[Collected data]
* * *
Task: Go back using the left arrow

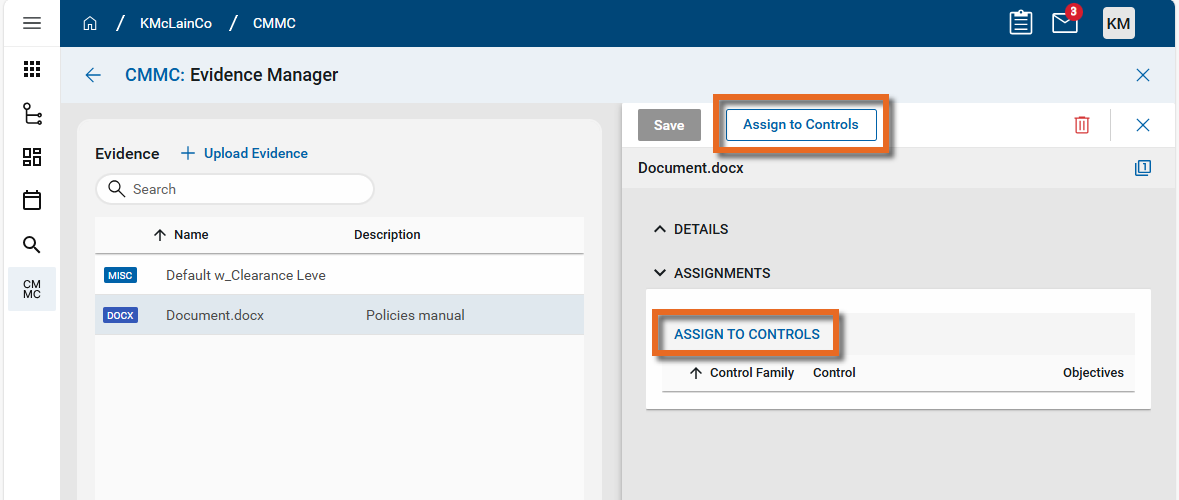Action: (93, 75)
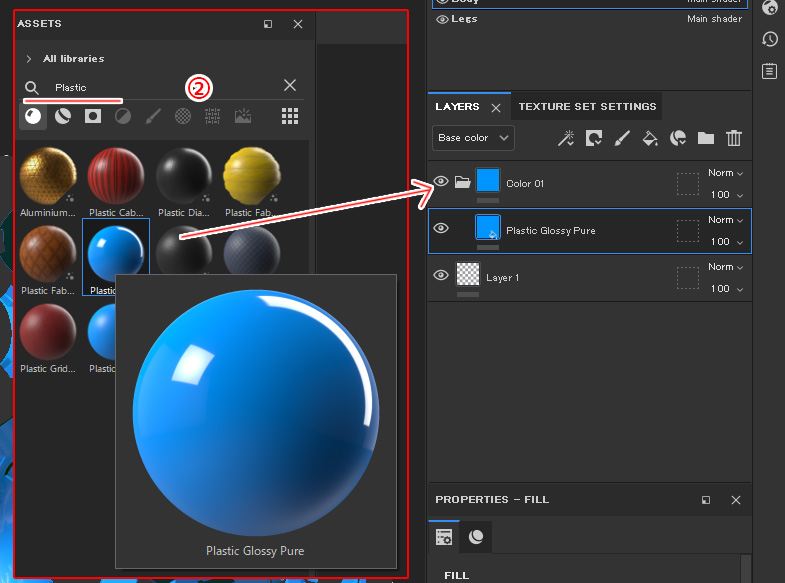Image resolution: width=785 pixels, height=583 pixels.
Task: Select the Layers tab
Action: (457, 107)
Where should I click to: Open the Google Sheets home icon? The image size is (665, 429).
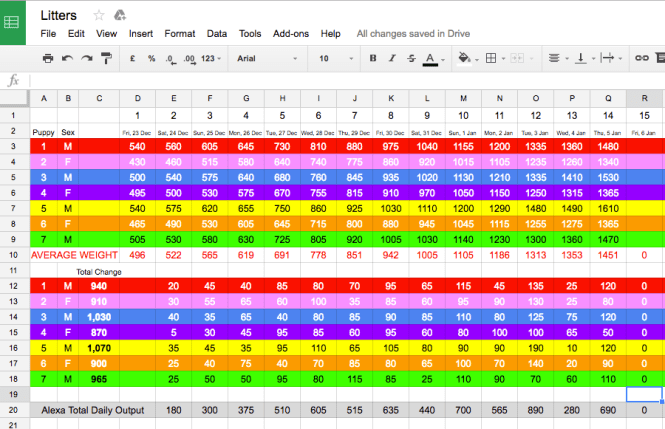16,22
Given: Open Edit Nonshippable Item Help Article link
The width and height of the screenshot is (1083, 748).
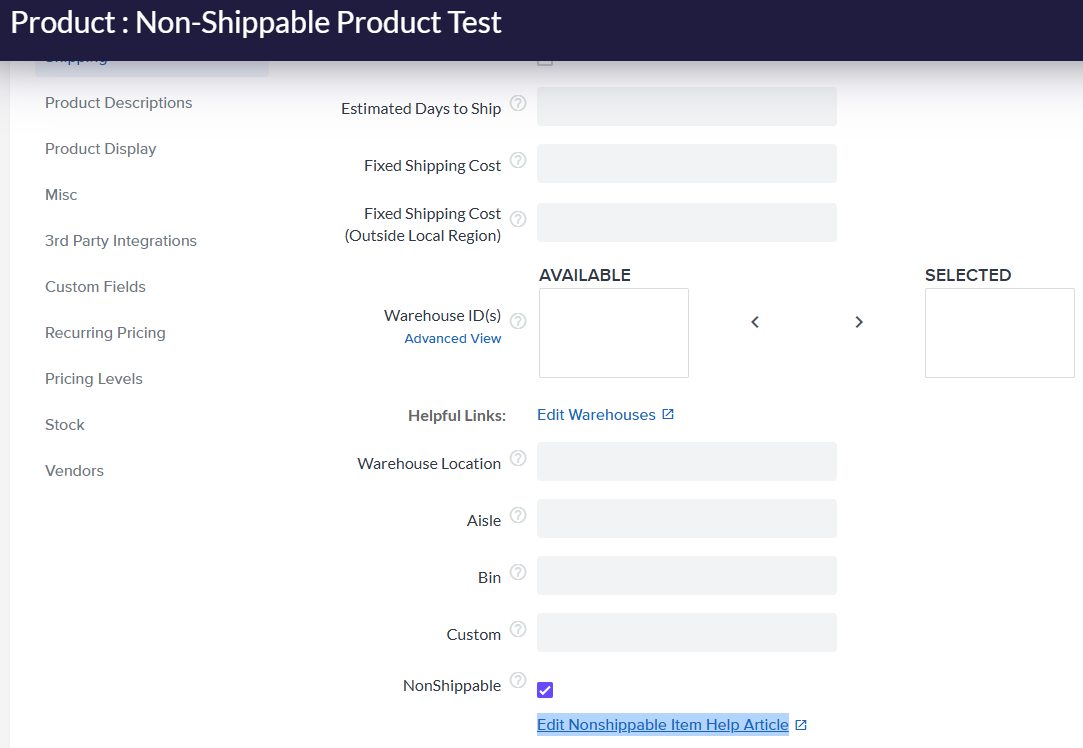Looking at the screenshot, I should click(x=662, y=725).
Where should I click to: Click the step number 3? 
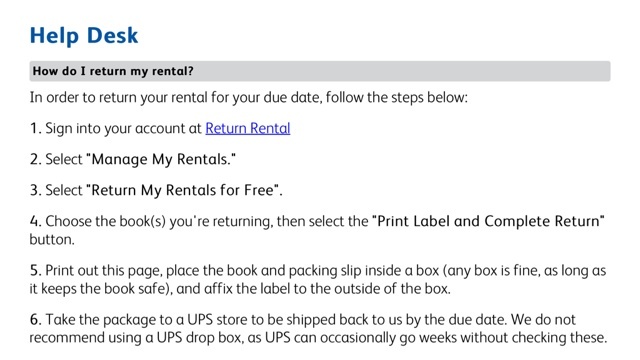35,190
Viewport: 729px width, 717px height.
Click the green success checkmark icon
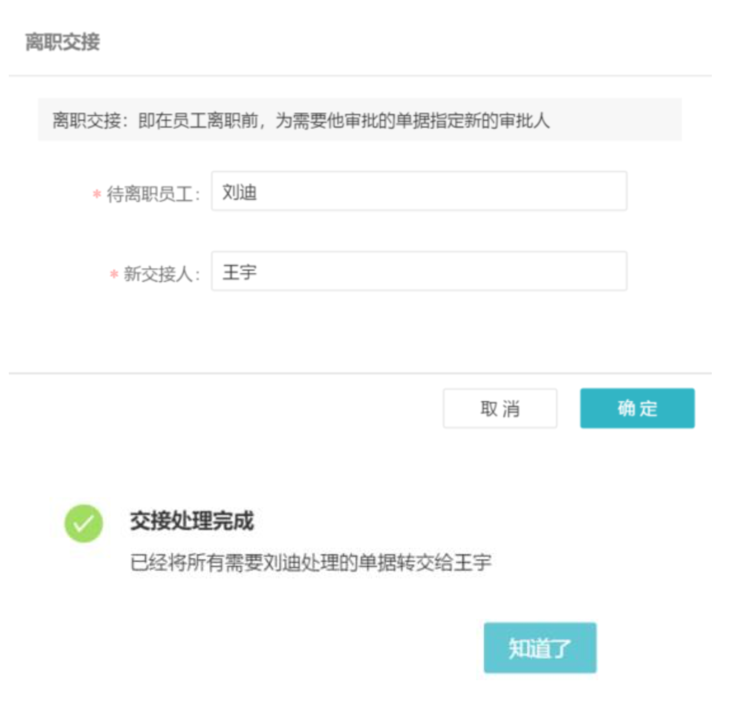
* * *
**TASK DETAILS:**
Reproduce the data exactly, please, and omit its pictures.

**OUTPUT:**
Task: Go back using the left arrow

Action: (93, 75)
Image resolution: width=785 pixels, height=583 pixels.
Task: Select the Layers tab
Action: (457, 107)
Where should I click to: Open the Google Sheets home icon? The image size is (665, 429).
16,22
Given: Open Edit Nonshippable Item Help Article link
The width and height of the screenshot is (1083, 748).
Looking at the screenshot, I should click(x=662, y=725).
Where should I click to: Click the step number 3? 
35,190
Viewport: 729px width, 717px height.
Click the green success checkmark icon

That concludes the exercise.